ABOUT THIS TASK » All of the records below are to be copied exactly.

** Opening DATA TO PROCESS block **

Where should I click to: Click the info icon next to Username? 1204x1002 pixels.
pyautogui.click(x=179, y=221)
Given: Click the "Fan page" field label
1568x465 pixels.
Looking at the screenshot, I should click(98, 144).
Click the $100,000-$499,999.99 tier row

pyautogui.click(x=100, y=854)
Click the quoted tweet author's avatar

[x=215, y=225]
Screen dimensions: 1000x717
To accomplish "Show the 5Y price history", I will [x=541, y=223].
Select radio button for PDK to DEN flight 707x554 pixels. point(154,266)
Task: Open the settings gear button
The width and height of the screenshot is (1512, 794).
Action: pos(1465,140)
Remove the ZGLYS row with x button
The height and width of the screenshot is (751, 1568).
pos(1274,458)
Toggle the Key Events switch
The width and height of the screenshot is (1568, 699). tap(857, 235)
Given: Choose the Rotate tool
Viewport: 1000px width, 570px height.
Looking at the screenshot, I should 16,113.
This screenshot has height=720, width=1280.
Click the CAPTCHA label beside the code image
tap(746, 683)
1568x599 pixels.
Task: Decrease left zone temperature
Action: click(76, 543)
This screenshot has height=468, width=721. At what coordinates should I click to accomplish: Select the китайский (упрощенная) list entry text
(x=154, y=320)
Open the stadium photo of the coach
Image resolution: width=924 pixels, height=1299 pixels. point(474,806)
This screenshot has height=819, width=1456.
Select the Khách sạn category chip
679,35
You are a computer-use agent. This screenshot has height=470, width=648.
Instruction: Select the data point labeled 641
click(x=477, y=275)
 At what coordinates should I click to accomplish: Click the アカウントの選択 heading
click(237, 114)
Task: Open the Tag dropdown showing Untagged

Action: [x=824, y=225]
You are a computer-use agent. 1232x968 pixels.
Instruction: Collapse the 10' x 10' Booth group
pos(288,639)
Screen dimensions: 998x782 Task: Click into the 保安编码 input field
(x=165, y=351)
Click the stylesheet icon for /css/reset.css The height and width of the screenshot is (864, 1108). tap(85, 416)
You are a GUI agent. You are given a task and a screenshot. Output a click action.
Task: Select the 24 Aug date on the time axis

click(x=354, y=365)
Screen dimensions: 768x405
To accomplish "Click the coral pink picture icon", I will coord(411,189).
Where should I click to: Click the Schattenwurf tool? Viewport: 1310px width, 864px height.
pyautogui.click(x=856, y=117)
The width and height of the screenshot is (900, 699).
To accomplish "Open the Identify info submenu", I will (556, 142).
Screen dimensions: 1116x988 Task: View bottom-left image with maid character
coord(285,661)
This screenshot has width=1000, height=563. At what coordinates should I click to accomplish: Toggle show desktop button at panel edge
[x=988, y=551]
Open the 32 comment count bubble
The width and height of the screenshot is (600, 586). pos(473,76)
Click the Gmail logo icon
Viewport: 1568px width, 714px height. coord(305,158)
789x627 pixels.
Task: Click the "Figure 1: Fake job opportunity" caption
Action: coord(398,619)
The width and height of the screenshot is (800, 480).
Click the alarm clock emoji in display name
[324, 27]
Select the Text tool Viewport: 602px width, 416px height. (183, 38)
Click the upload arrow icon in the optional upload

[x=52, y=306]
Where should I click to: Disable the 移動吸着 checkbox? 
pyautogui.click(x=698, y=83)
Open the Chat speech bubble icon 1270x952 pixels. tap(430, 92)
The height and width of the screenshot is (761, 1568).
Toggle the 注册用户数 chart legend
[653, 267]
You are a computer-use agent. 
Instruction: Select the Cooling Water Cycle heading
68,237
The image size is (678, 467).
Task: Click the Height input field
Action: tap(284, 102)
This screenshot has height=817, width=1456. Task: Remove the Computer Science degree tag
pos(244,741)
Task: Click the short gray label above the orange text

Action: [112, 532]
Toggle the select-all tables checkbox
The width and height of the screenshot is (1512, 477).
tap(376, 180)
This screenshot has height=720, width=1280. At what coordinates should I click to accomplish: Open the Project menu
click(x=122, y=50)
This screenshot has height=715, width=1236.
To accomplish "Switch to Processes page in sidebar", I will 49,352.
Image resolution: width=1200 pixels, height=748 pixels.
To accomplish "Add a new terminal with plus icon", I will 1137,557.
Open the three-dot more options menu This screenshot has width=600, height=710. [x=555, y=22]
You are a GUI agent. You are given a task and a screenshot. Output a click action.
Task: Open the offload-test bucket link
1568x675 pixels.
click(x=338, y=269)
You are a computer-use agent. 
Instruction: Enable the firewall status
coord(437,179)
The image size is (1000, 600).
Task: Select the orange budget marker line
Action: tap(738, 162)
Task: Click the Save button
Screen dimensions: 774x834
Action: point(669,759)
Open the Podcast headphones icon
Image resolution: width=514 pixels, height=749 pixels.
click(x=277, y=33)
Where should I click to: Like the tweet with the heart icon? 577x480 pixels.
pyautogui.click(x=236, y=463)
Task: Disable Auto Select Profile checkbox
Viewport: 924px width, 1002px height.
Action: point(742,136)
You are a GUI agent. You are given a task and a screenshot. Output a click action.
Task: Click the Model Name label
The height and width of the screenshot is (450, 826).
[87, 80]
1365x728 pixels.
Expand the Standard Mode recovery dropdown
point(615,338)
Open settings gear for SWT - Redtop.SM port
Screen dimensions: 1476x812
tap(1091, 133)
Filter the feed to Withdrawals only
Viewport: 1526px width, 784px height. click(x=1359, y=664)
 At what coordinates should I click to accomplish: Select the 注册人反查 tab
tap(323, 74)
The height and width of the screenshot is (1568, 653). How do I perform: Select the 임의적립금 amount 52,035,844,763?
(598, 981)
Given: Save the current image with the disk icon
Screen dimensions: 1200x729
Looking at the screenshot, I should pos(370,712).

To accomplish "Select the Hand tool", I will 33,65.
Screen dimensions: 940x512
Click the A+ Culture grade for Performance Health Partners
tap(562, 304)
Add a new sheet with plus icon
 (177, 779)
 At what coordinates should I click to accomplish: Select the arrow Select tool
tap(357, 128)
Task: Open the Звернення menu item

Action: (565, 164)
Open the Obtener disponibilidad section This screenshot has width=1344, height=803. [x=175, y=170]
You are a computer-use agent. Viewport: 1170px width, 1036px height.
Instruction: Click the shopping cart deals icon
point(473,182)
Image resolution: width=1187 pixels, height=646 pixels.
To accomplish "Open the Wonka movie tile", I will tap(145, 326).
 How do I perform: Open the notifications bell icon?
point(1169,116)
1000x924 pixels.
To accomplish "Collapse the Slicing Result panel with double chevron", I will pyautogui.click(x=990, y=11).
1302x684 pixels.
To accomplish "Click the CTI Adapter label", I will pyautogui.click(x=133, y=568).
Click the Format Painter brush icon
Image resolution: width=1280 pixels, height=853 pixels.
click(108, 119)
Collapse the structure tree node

** Closing DATA TO PROCESS block **

RESULT OF THE EXERCISE »
Where should I click to: Click the info icon next to Username? 1204x1002 pixels.
pyautogui.click(x=179, y=221)
Given: Click the "Fan page" field label
1568x465 pixels.
Looking at the screenshot, I should click(98, 144).
Click the $100,000-$499,999.99 tier row

pyautogui.click(x=100, y=854)
Click the quoted tweet author's avatar

[x=215, y=225]
Screen dimensions: 1000x717
To accomplish "Show the 5Y price history", I will [x=541, y=223].
Select radio button for PDK to DEN flight 707x554 pixels. point(154,266)
Task: Open the settings gear button
The width and height of the screenshot is (1512, 794).
Action: pos(1465,140)
Remove the ZGLYS row with x button
The height and width of the screenshot is (751, 1568).
pos(1274,458)
Toggle the Key Events switch
The width and height of the screenshot is (1568, 699). tap(857, 235)
Given: Choose the Rotate tool
Viewport: 1000px width, 570px height.
Looking at the screenshot, I should 16,113.
This screenshot has height=720, width=1280.
Click the CAPTCHA label beside the code image
tap(746, 683)
1568x599 pixels.
Task: Decrease left zone temperature
Action: click(76, 543)
This screenshot has height=468, width=721. At what coordinates should I click to accomplish: Select the китайский (упрощенная) list entry text
(x=154, y=320)
Open the stadium photo of the coach
Image resolution: width=924 pixels, height=1299 pixels. point(474,806)
This screenshot has height=819, width=1456.
Select the Khách sạn category chip
679,35
You are a computer-use agent. This screenshot has height=470, width=648.
Instruction: Select the data point labeled 641
click(x=477, y=275)
 At what coordinates should I click to accomplish: Click the アカウントの選択 heading
click(237, 114)
Task: Open the Tag dropdown showing Untagged

Action: [x=824, y=225]
You are a computer-use agent. 1232x968 pixels.
Instruction: Collapse the 10' x 10' Booth group
pos(288,639)
Screen dimensions: 998x782 Task: Click into the 保安编码 input field
(x=165, y=351)
Click the stylesheet icon for /css/reset.css The height and width of the screenshot is (864, 1108). tap(85, 416)
You are a GUI agent. You are given a task and a screenshot. Output a click action.
Task: Select the 24 Aug date on the time axis

click(x=354, y=365)
Screen dimensions: 768x405
To accomplish "Click the coral pink picture icon", I will coord(411,189).
Where should I click to: Click the Schattenwurf tool? Viewport: 1310px width, 864px height.
pyautogui.click(x=856, y=117)
The width and height of the screenshot is (900, 699).
To accomplish "Open the Identify info submenu", I will (556, 142).
Screen dimensions: 1116x988 Task: View bottom-left image with maid character
coord(285,661)
This screenshot has width=1000, height=563. At what coordinates should I click to accomplish: Toggle show desktop button at panel edge
[x=988, y=551]
Open the 32 comment count bubble
The width and height of the screenshot is (600, 586). pos(473,76)
Click the Gmail logo icon
Viewport: 1568px width, 714px height. coord(305,158)
789x627 pixels.
Task: Click the "Figure 1: Fake job opportunity" caption
Action: coord(398,619)
The width and height of the screenshot is (800, 480).
Click the alarm clock emoji in display name
[324, 27]
Select the Text tool Viewport: 602px width, 416px height. (183, 38)
Click the upload arrow icon in the optional upload

[x=52, y=306]
Where should I click to: Disable the 移動吸着 checkbox? 
pyautogui.click(x=698, y=83)
Open the Chat speech bubble icon 1270x952 pixels. tap(430, 92)
The height and width of the screenshot is (761, 1568).
Toggle the 注册用户数 chart legend
[653, 267]
You are a computer-use agent. 
Instruction: Select the Cooling Water Cycle heading
68,237
The image size is (678, 467).
Task: Click the Height input field
Action: tap(284, 102)
This screenshot has height=817, width=1456. Task: Remove the Computer Science degree tag
pos(244,741)
Task: Click the short gray label above the orange text

Action: [112, 532]
Toggle the select-all tables checkbox
The width and height of the screenshot is (1512, 477).
tap(376, 180)
This screenshot has height=720, width=1280. At what coordinates should I click to accomplish: Open the Project menu
click(x=122, y=50)
This screenshot has height=715, width=1236.
To accomplish "Switch to Processes page in sidebar", I will 49,352.
Image resolution: width=1200 pixels, height=748 pixels.
To accomplish "Add a new terminal with plus icon", I will 1137,557.
Open the three-dot more options menu This screenshot has width=600, height=710. [x=555, y=22]
You are a GUI agent. You are given a task and a screenshot. Output a click action.
Task: Open the offload-test bucket link
1568x675 pixels.
click(x=338, y=269)
You are a computer-use agent. 
Instruction: Enable the firewall status
coord(437,179)
The image size is (1000, 600).
Task: Select the orange budget marker line
Action: tap(738, 162)
Task: Click the Save button
Screen dimensions: 774x834
Action: point(669,759)
Open the Podcast headphones icon
Image resolution: width=514 pixels, height=749 pixels.
click(x=277, y=33)
Where should I click to: Like the tweet with the heart icon? 577x480 pixels.
pyautogui.click(x=236, y=463)
Task: Disable Auto Select Profile checkbox
Viewport: 924px width, 1002px height.
Action: point(742,136)
You are a GUI agent. You are given a task and a screenshot. Output a click action.
Task: Click the Model Name label
The height and width of the screenshot is (450, 826).
[87, 80]
1365x728 pixels.
Expand the Standard Mode recovery dropdown
point(615,338)
Open settings gear for SWT - Redtop.SM port
Screen dimensions: 1476x812
tap(1091, 133)
Filter the feed to Withdrawals only
Viewport: 1526px width, 784px height. click(x=1359, y=664)
 At what coordinates should I click to accomplish: Select the 注册人反查 tab
tap(323, 74)
The height and width of the screenshot is (1568, 653). How do I perform: Select the 임의적립금 amount 52,035,844,763?
(598, 981)
Given: Save the current image with the disk icon
Screen dimensions: 1200x729
Looking at the screenshot, I should pos(370,712).

To accomplish "Select the Hand tool", I will 33,65.
Screen dimensions: 940x512
Click the A+ Culture grade for Performance Health Partners
tap(562, 304)
Add a new sheet with plus icon
 (177, 779)
 At what coordinates should I click to accomplish: Select the arrow Select tool
tap(357, 128)
Task: Open the Звернення menu item

Action: (565, 164)
Open the Obtener disponibilidad section This screenshot has width=1344, height=803. [x=175, y=170]
You are a computer-use agent. Viewport: 1170px width, 1036px height.
Instruction: Click the shopping cart deals icon
point(473,182)
Image resolution: width=1187 pixels, height=646 pixels.
To accomplish "Open the Wonka movie tile", I will tap(145, 326).
 How do I perform: Open the notifications bell icon?
point(1169,116)
1000x924 pixels.
To accomplish "Collapse the Slicing Result panel with double chevron", I will pyautogui.click(x=990, y=11).
1302x684 pixels.
To accomplish "Click the CTI Adapter label", I will pyautogui.click(x=133, y=568).
Click the Format Painter brush icon
Image resolution: width=1280 pixels, height=853 pixels.
click(108, 119)
Collapse the structure tree node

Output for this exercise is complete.